Figure 13 displays the predicted values of RT (y-axis) based on practice trials (x-axis), learning stages (panels from left to right), and the three cognitive variables (panels from top to bottom). Declarative learning scores reliably predicted RT in stage 2 (Pr(b < 0) = .984) and in stage 3 (Pr(b < 0) = .985). This result indicated that those participants who had higher declarative learning capacity performed faster than those with lower declarative learning scores in stage 2 and stage 3. Note that the posterior probability of the difference (or whether the difference is larger than zero) between the effects of declarative scores in stage 2 and stage 3 was .543, indicating that declarative learning was as important in stage 3 as in stage 2 for maintaining the speed of performance. The difference in RT between individuals with the highest and lowest declarative learning scores (at +2 SD and –2 SD away from the mean) was 0.55 s (95% CrI [0.52, 0.60]) and 0.51 s (95% CrI [0.44, 0.56]) in stage 2 and stage 3, respectively.

Lastly, the results in Figure 13 showed that procedural learning capacity also predicted RT, but ASRT and SL showed different patterns of results. ASRT predicted RT in stage 2 (Pr(b < 0) = .925), showing that higher procedural learning (measured by ASRT) coincided with faster performances in stage 2. The difference in RT for individuals with the highest and lowest ASRT scores (at +2 SD and –2 SD away from the mean), with higher scores showing higher capacity, was 0.35 s in stage 2. Similarly, SL scores were predictive of RT such that higher SL scores were associated with faster performances, but the effect was present in stage 1 (Pr(b < 0) = .884) and in stage 3 (Pr(b < 0) = .883). The differences in RT between individuals with the highest and lowest SL scores (at +2 SD and –2 SD points away from the mean) were 0.40 s and 0.27 s in stage 1 and stage 3, respectively.

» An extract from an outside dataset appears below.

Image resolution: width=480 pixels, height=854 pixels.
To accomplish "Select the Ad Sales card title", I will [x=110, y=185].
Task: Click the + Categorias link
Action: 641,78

Comparing the effects of declarative and procedural learning scores, the effect of declarative learning seemed larger than that of ASRT scores (the difference in RTs at $ \pm $ 2 SD = 0.55 s for declarative versus 0.35 s for ASRT) in stage 2, whereas the effect of SL seemed larger than that of declarative learning in stage 3 (0.51 for SL versus 0.27 s for declarative). However, the statistical evidence for these differences was not clear. The posterior probability of the two effects being different was .715 (declarative versus ASRT in stage 2) and .736 (declarative versus SL in stage 3).

Summary

Our results from the HMM showed that participants acquired comprehension skills in Mini-Nihongo in three stages (RQ1). Our regression analysis further revealed that participants’ individual differences in declarative and procedural learning differentially contributed to the accuracy and speed of performance in the three stages (RQ2). In terms of participants’ performance accuracy, declarative learning ability emerged as the sole predictor, playing a crucial role in all three stages. However, the effect of declarative learning was particularly prominent in stage 1, followed by stage 2 and then stage 3, in that order. For RT, both declarative and procedural learning abilities were predictive of the speed of performance. When it came to procedural learning, ASRT was a predictor in stage 2, whereas SL was influential in stages 1 and 3. In both cases, better procedural learning ability coincided with faster performance. Although our findings did not match our hypotheses exactly (see The Current Study section), these results are consistent with the D/P transition proposed in the three-stage model.

Discussion

We tested the three-stage model of L2 skill acquisition by investigating the number and nature of developmental stages in L2 learning. We hypothesized that participants would learn to comprehend the miniature Japanese language in three stages and these stages would follow the D/P transition characteristic of the three-stage model. Our findings largely confirm these hypotheses, hence corroborating the validity of the three-stage model. However, it is important to examine whether the three-stage model and its most prominent example, ACT-R, can account for specific details in our results.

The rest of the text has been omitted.